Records
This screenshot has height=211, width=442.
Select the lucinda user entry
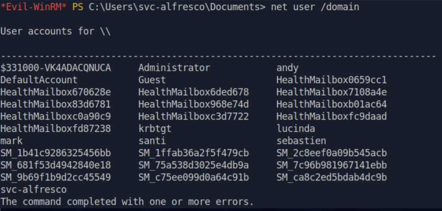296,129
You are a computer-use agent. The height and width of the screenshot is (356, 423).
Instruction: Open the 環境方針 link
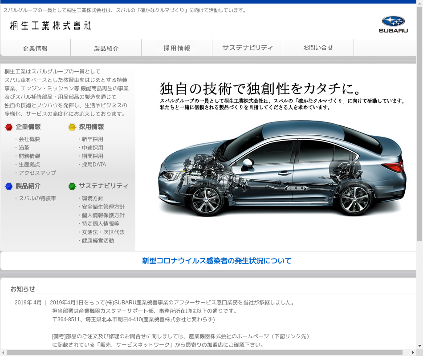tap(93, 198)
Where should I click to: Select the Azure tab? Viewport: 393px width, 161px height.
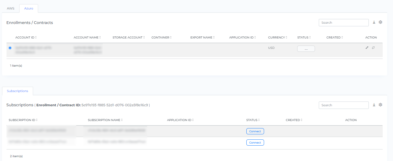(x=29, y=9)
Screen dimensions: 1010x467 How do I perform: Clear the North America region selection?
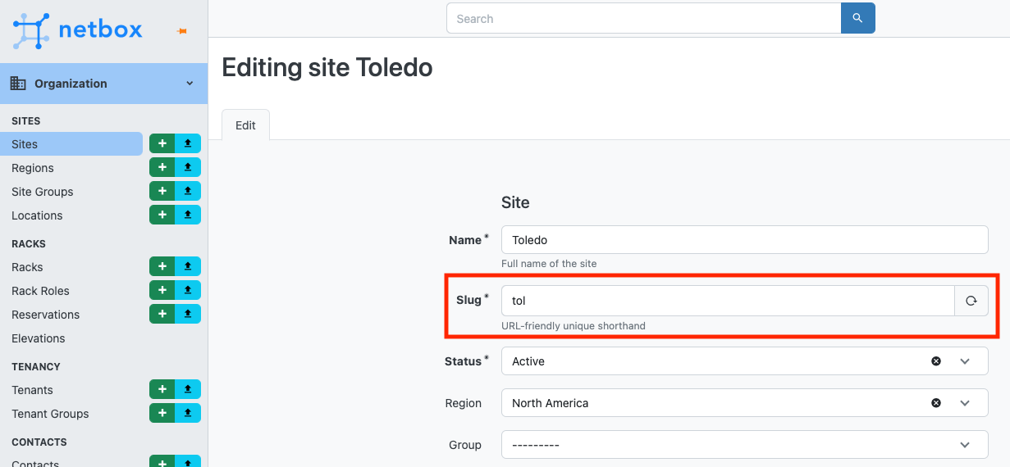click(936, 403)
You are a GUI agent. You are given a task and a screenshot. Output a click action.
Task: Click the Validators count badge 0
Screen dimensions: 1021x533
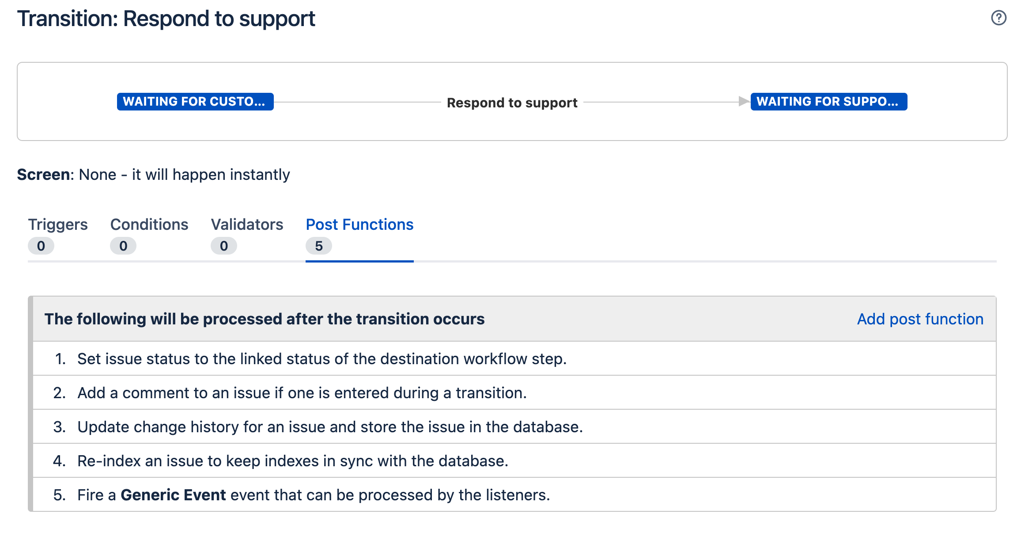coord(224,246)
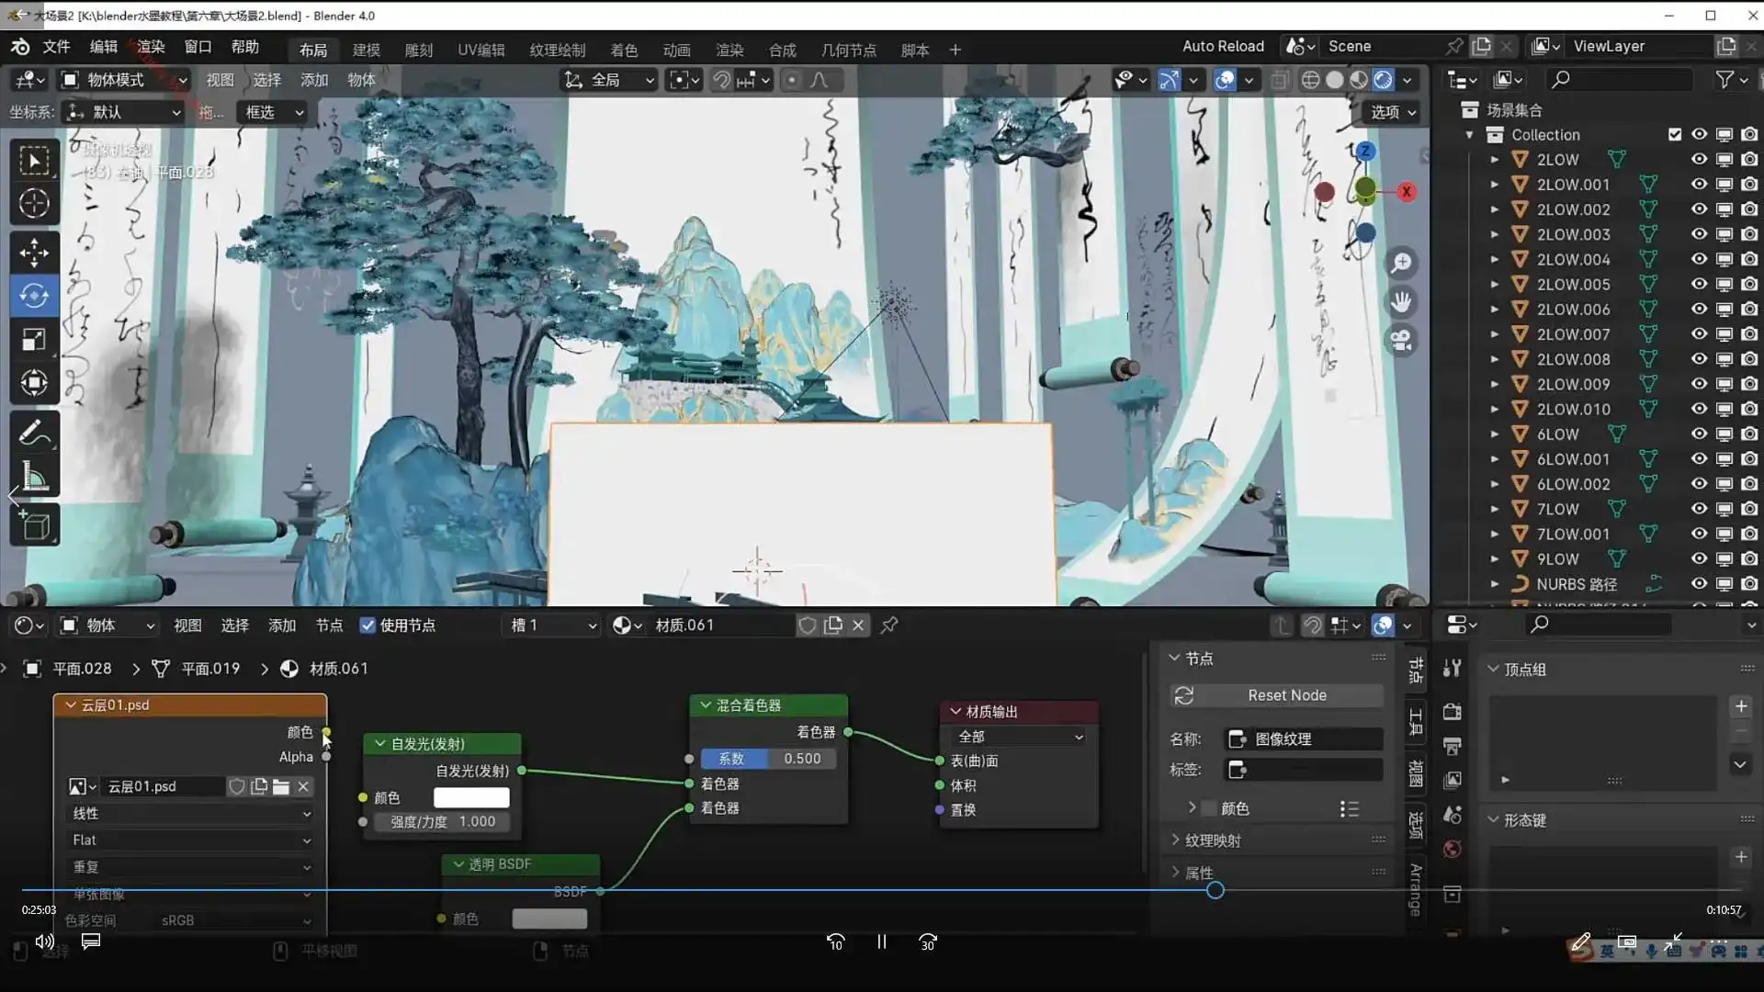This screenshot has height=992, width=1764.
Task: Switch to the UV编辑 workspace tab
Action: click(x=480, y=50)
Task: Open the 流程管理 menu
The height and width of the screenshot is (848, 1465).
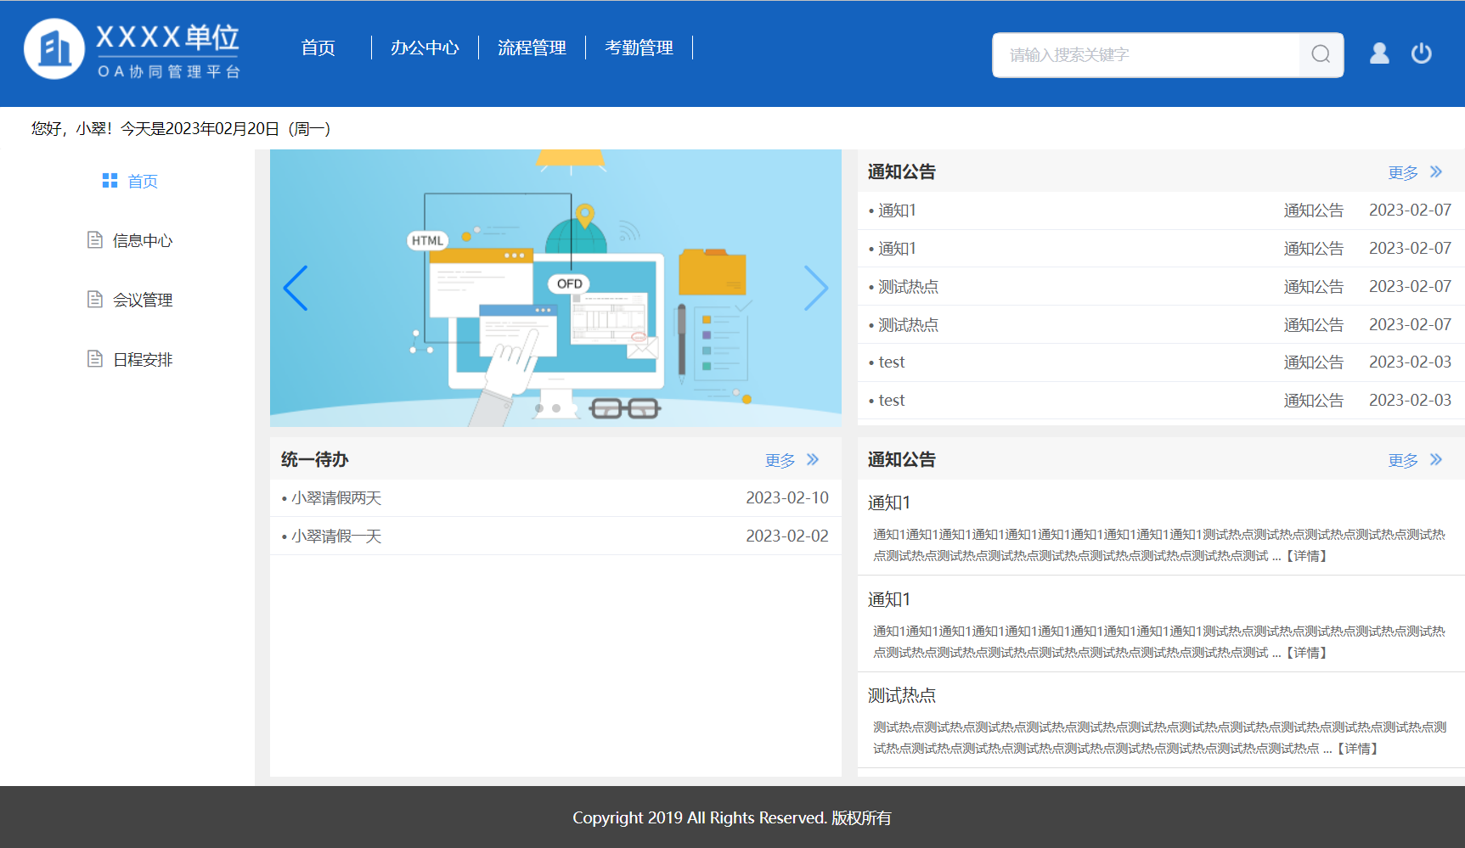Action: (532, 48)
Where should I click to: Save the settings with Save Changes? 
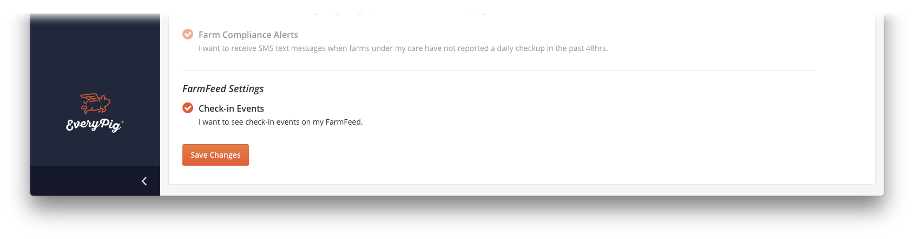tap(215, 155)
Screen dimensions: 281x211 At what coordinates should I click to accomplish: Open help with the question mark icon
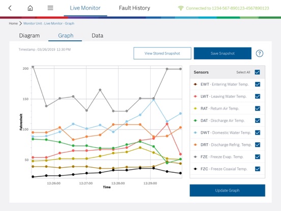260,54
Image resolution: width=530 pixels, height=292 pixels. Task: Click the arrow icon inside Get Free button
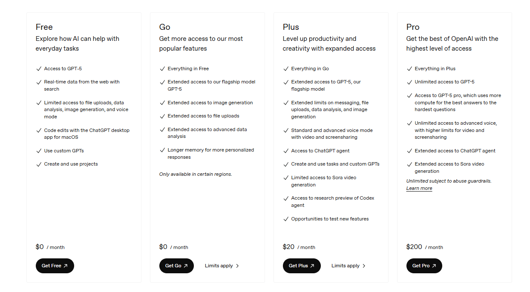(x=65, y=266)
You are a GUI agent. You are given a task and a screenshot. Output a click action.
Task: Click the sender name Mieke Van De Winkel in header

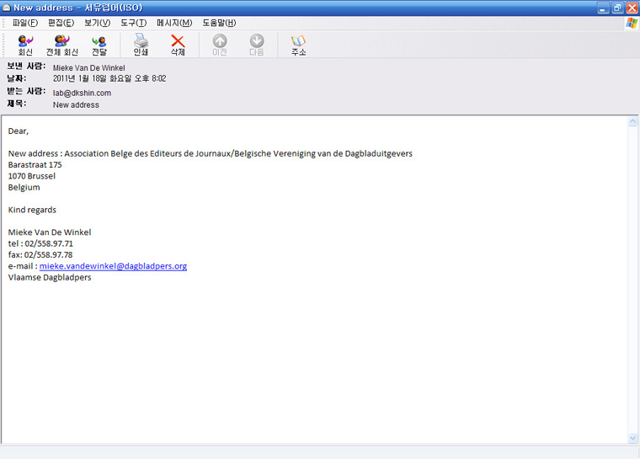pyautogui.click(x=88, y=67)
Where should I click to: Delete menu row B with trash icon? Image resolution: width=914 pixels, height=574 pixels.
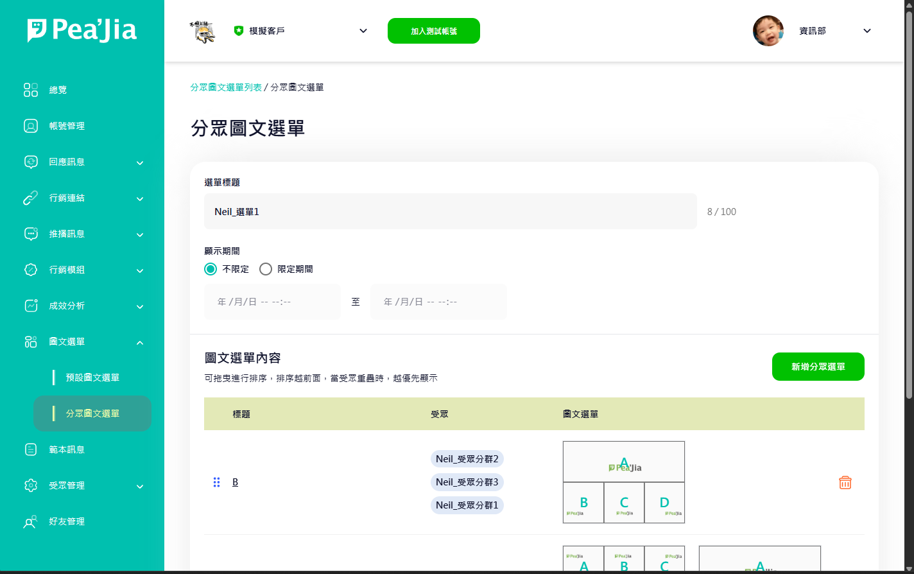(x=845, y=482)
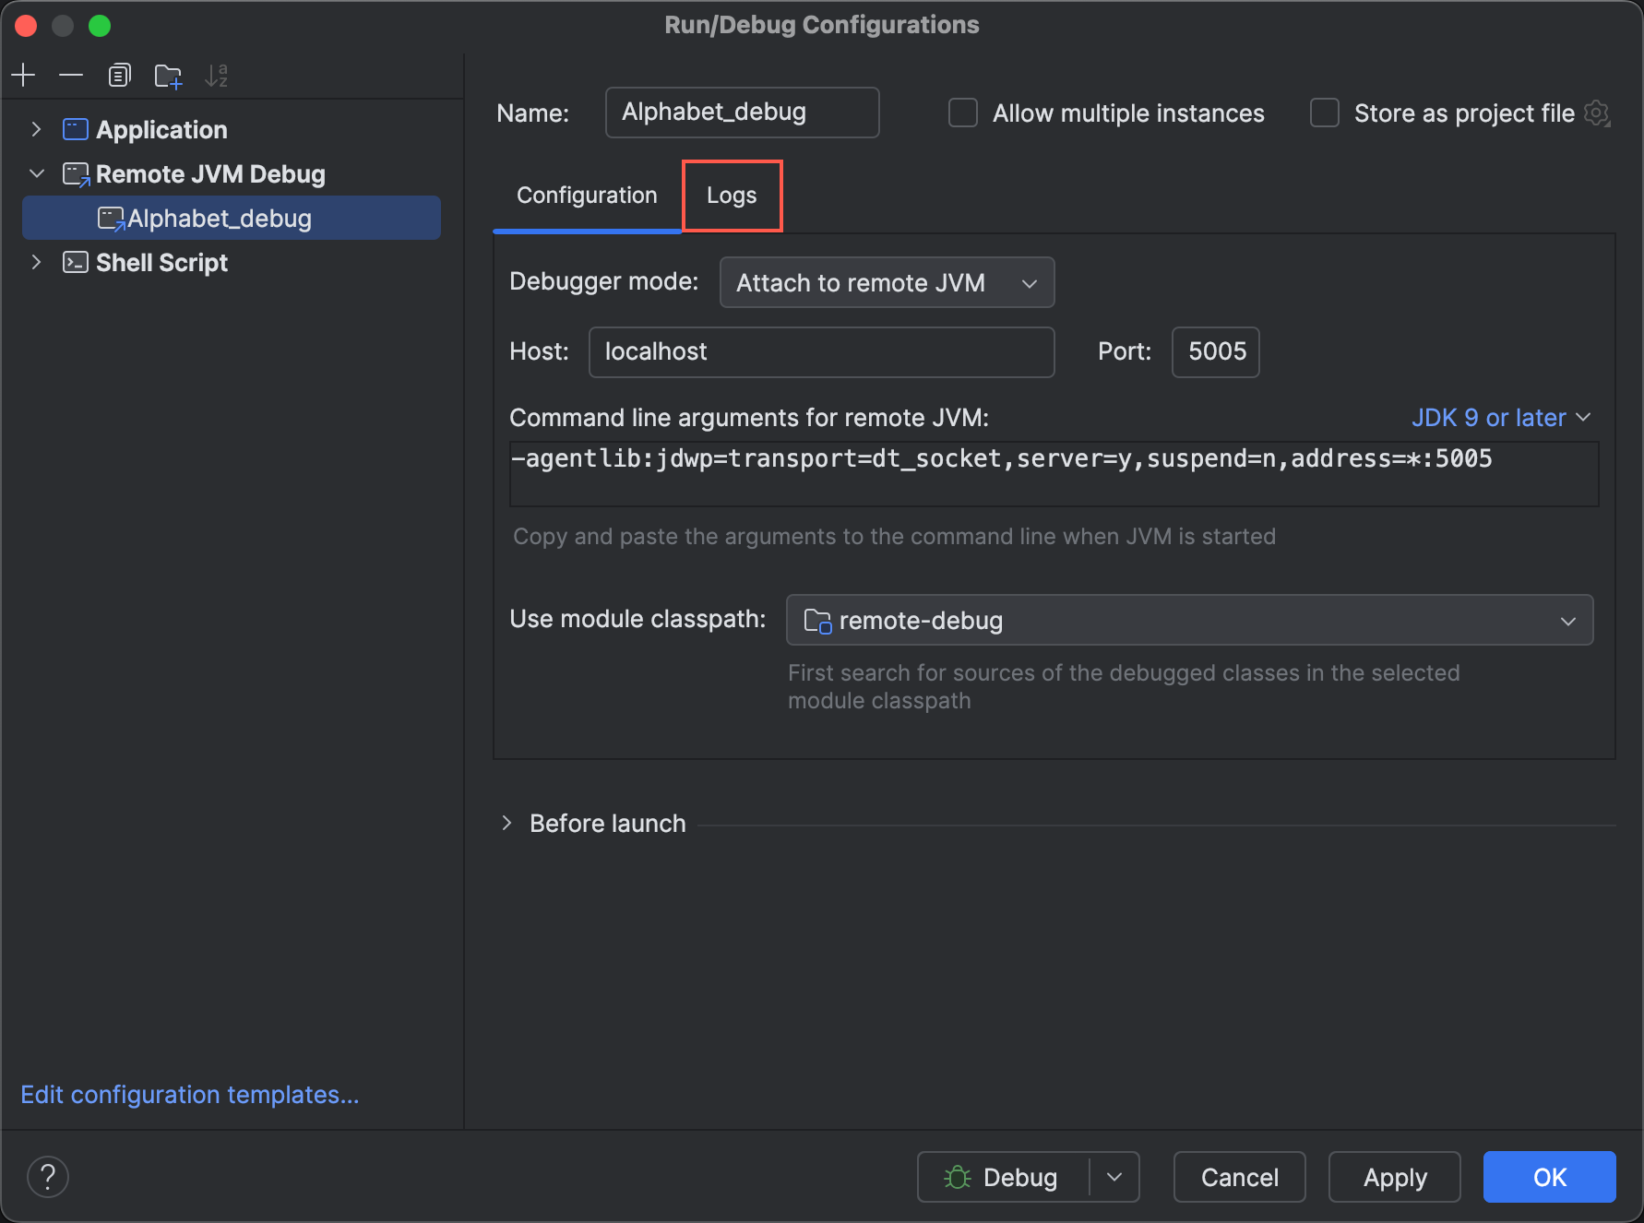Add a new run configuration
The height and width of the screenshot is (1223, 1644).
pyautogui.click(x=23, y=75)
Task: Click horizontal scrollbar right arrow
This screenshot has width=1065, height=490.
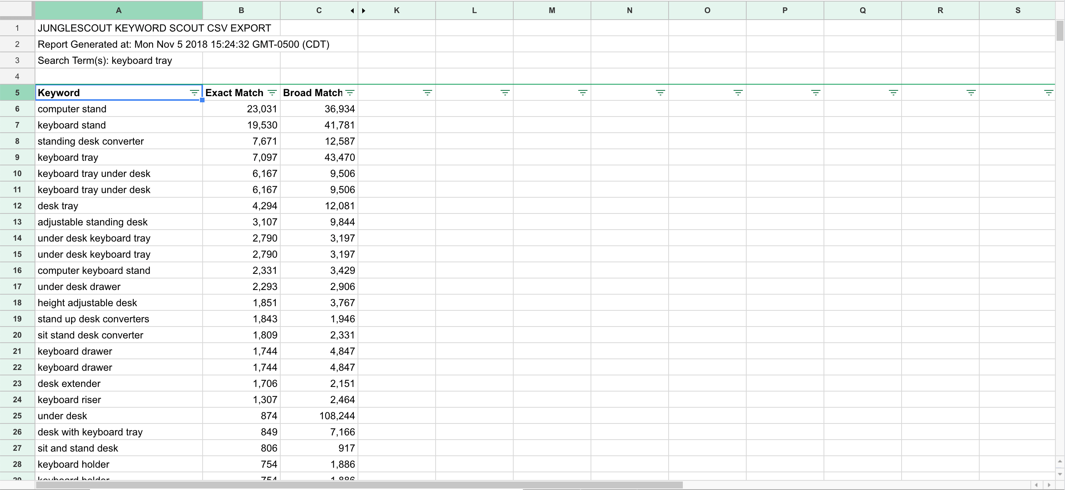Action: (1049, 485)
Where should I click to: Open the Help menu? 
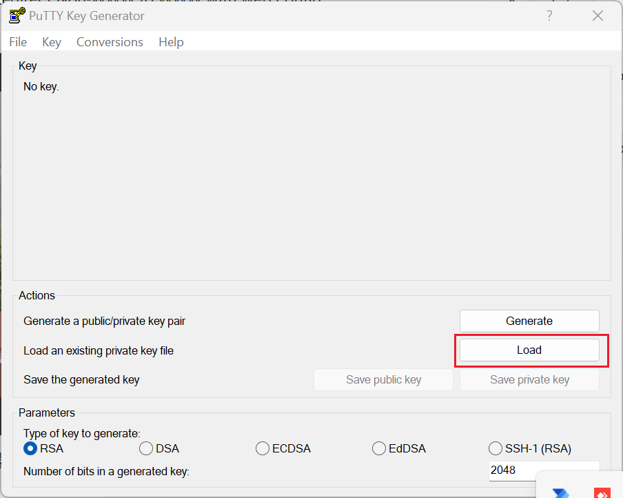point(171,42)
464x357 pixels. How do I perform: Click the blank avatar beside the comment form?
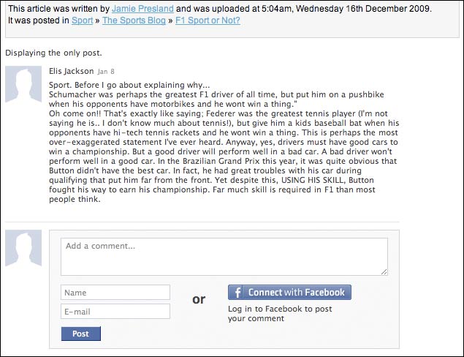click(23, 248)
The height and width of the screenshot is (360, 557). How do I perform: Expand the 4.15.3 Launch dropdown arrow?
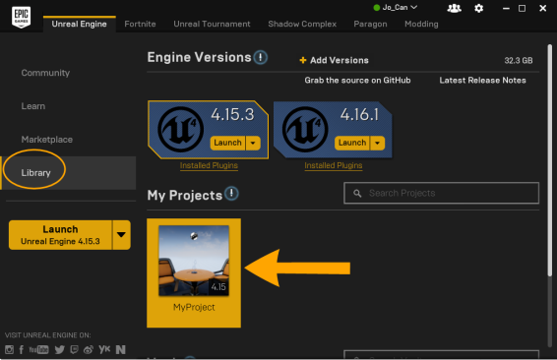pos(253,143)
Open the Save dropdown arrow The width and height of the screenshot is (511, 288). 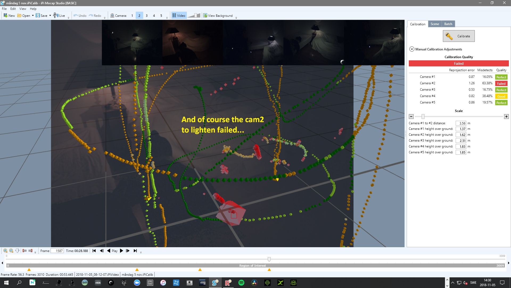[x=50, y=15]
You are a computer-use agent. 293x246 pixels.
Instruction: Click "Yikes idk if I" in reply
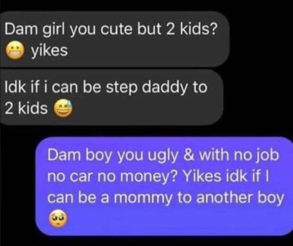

- WHAT TO PRODUCE
Copy every line of the entries above that contains the string "with".

- RESULT
Where should I click to: Save the settings with Save Changes? 
Screen dimensions: 281x211 At what coordinates should I click to accomplish: Open help with the question mark icon
Where should I click to: Delete menu row B with trash icon? Image resolution: width=914 pixels, height=574 pixels.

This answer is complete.